* [Your task]: Write out the part of the material that opens with the line containing "S [button] (276, 960)" and closes with the line containing "Women's Wilder Pant [View" as a numbered list, both of those lines included and any blank lines dropped.

* [Supplied material]:
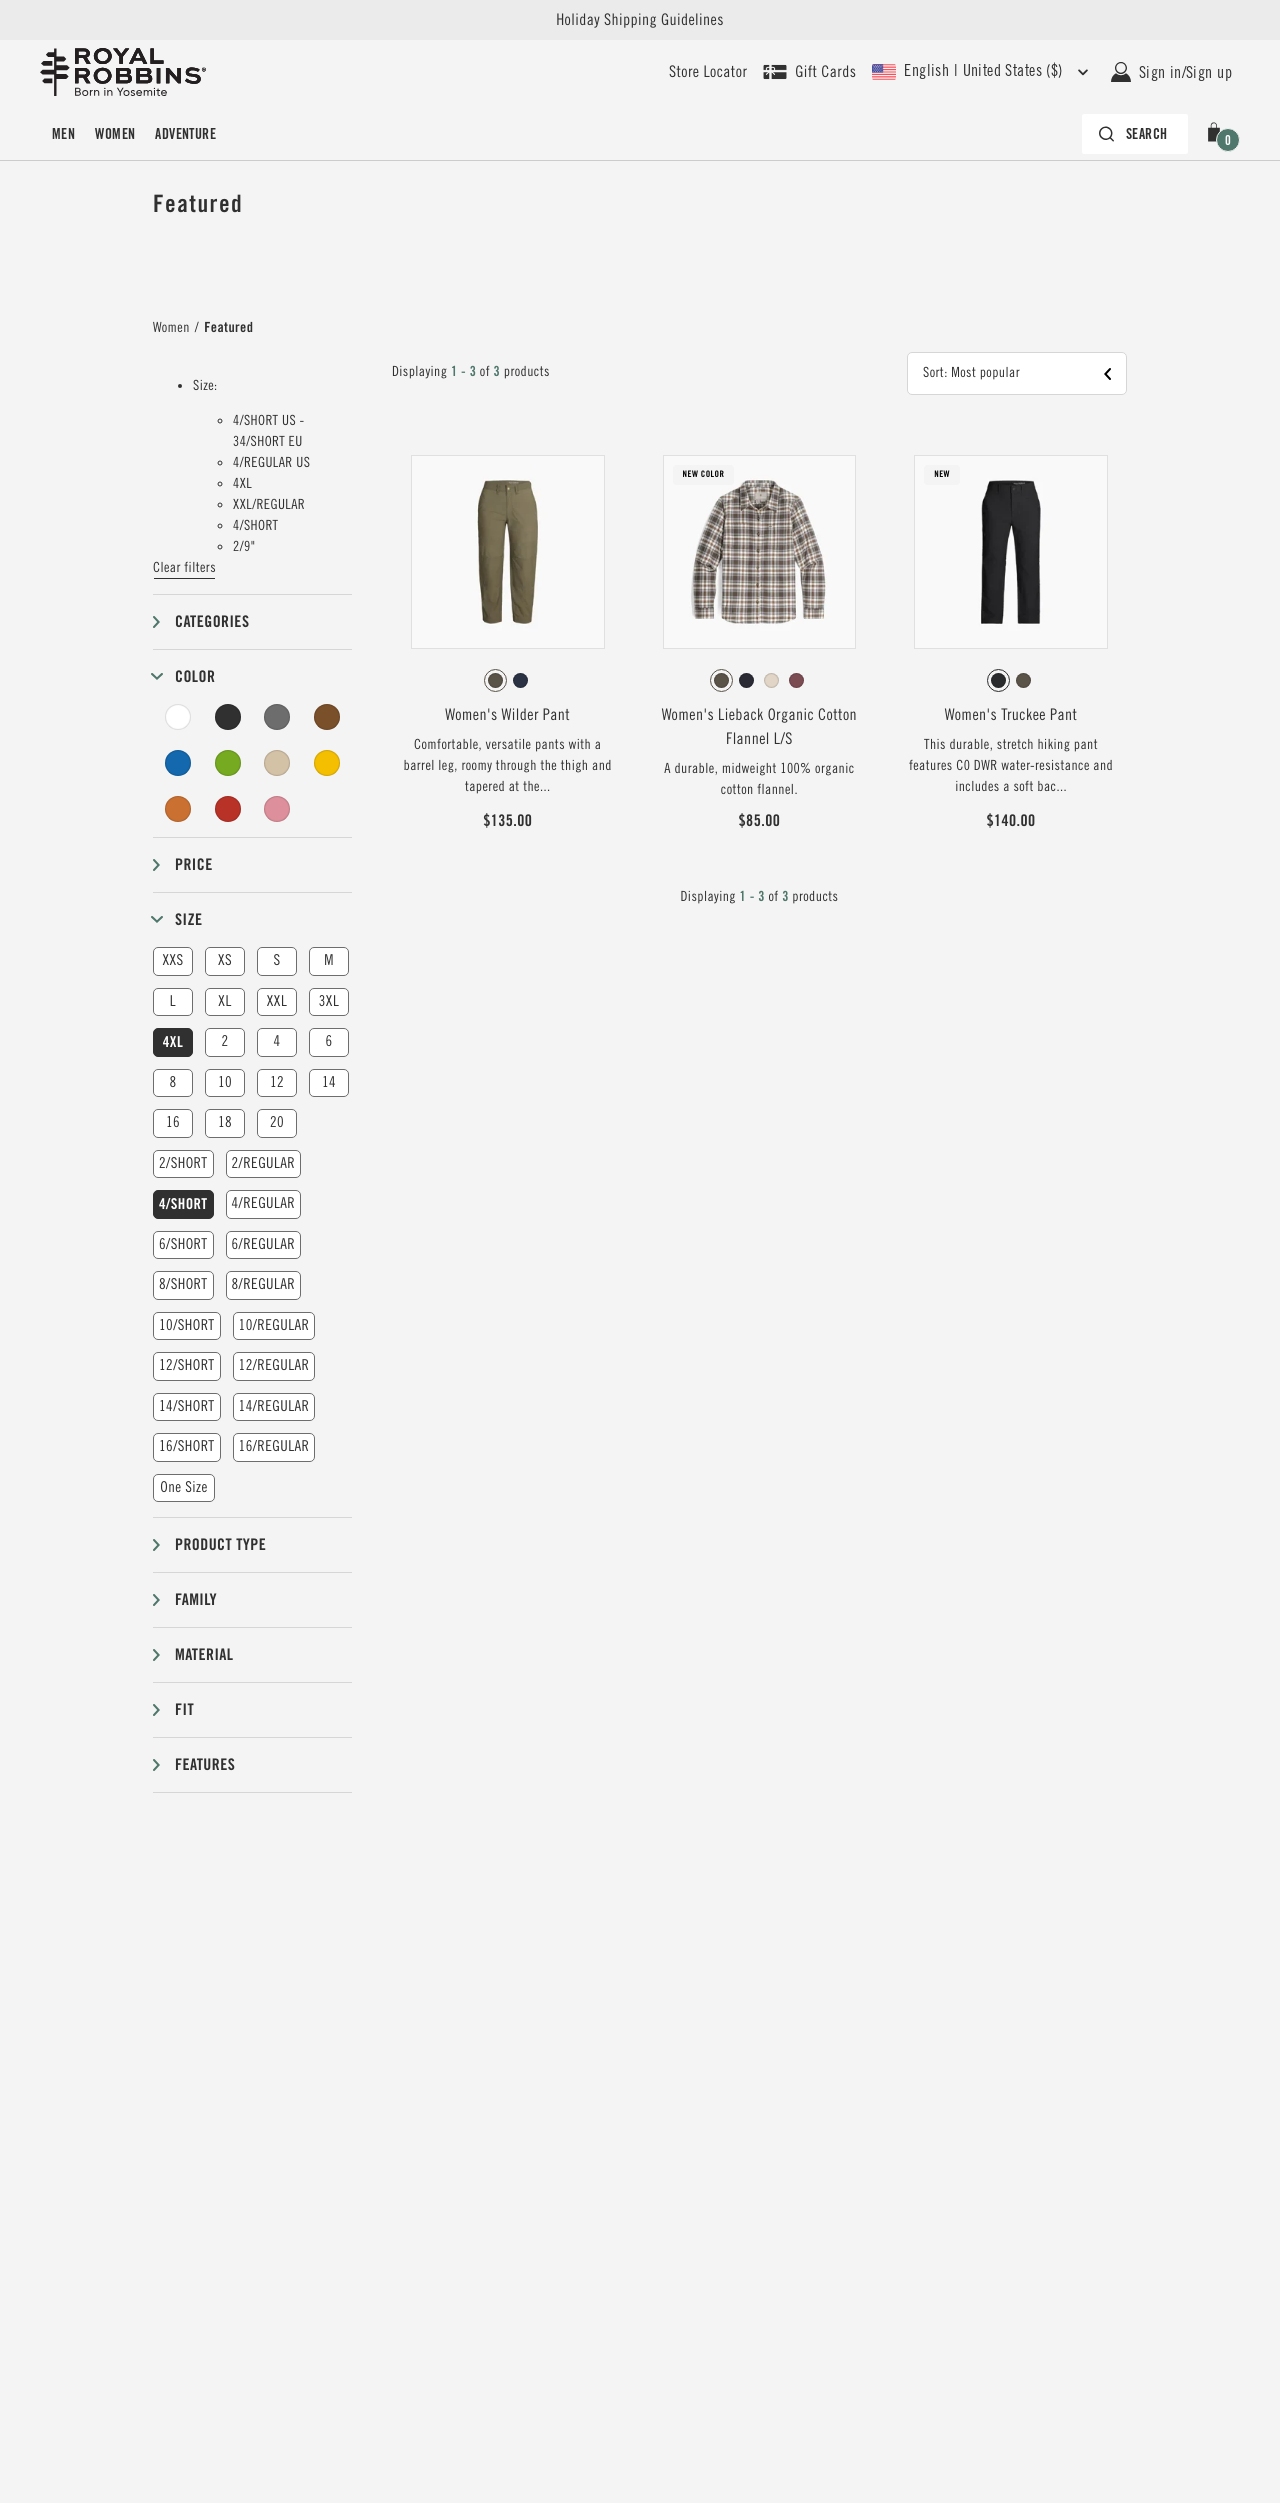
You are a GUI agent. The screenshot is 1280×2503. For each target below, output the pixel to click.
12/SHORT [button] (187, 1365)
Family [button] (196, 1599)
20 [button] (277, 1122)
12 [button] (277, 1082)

---

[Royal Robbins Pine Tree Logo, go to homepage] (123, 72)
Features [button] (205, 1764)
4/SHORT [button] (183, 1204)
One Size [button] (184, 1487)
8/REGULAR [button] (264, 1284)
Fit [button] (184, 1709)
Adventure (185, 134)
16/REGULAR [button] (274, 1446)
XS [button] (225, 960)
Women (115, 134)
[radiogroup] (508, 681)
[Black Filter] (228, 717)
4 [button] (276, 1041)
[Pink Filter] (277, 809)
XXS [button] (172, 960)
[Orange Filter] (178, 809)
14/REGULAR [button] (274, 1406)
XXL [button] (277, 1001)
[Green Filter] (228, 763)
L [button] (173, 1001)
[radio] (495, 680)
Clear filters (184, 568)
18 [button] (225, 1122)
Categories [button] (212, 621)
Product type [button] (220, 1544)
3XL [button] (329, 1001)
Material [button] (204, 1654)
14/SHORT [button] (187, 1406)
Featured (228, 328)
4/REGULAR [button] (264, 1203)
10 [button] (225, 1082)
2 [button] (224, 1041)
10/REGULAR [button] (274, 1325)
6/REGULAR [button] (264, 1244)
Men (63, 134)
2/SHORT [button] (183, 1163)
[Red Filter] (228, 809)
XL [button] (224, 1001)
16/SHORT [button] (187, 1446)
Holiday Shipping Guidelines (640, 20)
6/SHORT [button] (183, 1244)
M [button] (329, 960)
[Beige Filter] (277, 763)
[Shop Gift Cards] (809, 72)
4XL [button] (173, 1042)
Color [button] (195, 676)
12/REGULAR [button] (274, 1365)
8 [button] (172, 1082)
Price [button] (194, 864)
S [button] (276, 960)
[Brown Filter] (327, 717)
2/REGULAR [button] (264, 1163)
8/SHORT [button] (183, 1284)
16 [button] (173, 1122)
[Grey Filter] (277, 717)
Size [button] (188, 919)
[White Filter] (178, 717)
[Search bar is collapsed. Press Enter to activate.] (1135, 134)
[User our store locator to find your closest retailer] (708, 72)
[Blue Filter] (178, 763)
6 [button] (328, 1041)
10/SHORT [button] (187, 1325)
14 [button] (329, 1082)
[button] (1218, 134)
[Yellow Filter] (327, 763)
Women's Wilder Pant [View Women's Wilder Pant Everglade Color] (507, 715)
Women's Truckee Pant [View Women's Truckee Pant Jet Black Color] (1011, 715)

==

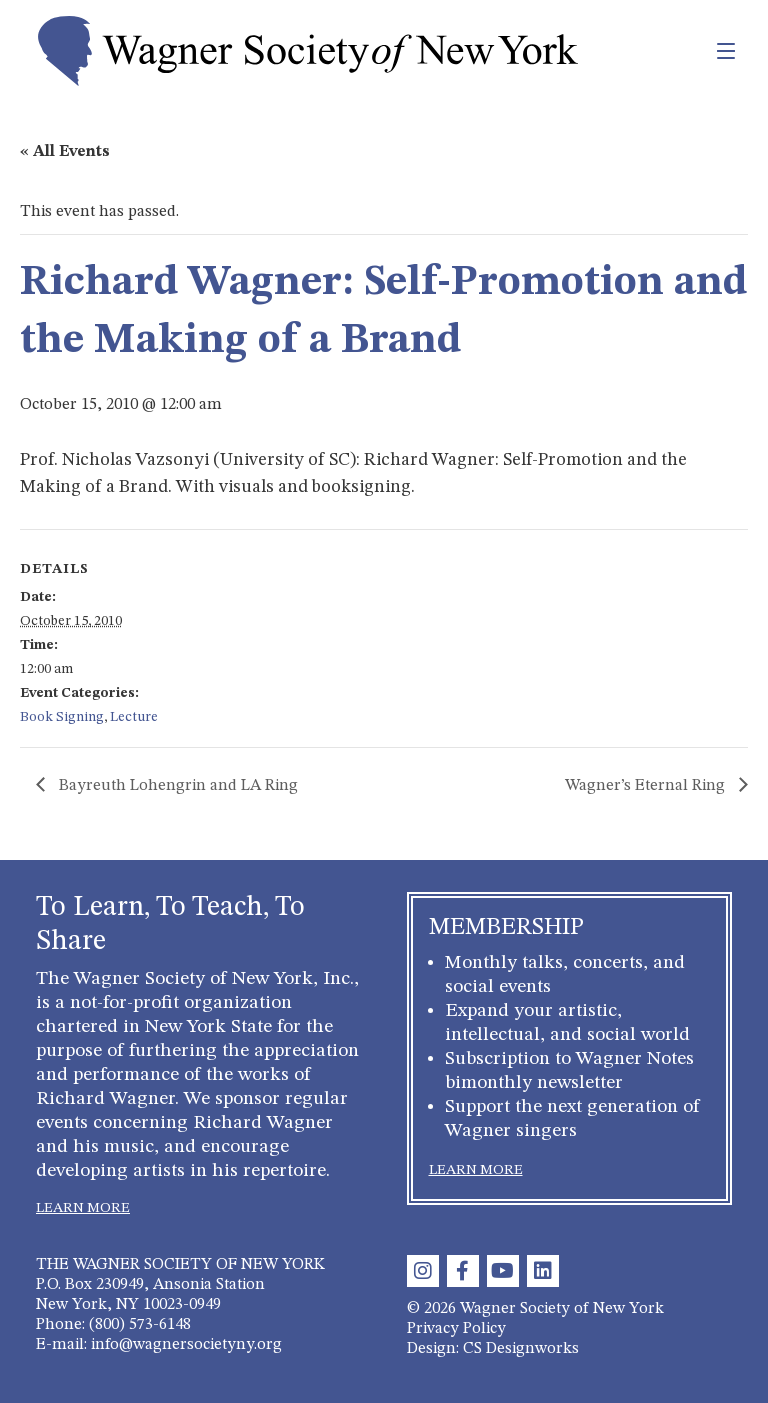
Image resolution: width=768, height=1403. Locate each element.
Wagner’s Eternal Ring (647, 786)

* [Answer to the task]:
1. S [button] (276, 960)
2. [Brown Filter] (327, 717)
3. 2/REGULAR [button] (264, 1163)
4. 8/SHORT [button] (183, 1284)
5. 16 [button] (173, 1122)
6. [Grey Filter] (277, 717)
7. Size [button] (188, 919)
8. [White Filter] (178, 717)
9. [Search bar is collapsed. Press Enter to activate.] (1135, 134)
10. [User our store locator to find your closest retailer] (708, 72)
11. [Blue Filter] (178, 763)
12. 6 [button] (328, 1041)
13. 10/SHORT [button] (187, 1325)
14. 14 [button] (329, 1082)
15. [button] (1218, 134)
16. [Yellow Filter] (327, 763)
17. Women's Wilder Pant [View Women's Wilder Pant Everglade Color] (507, 715)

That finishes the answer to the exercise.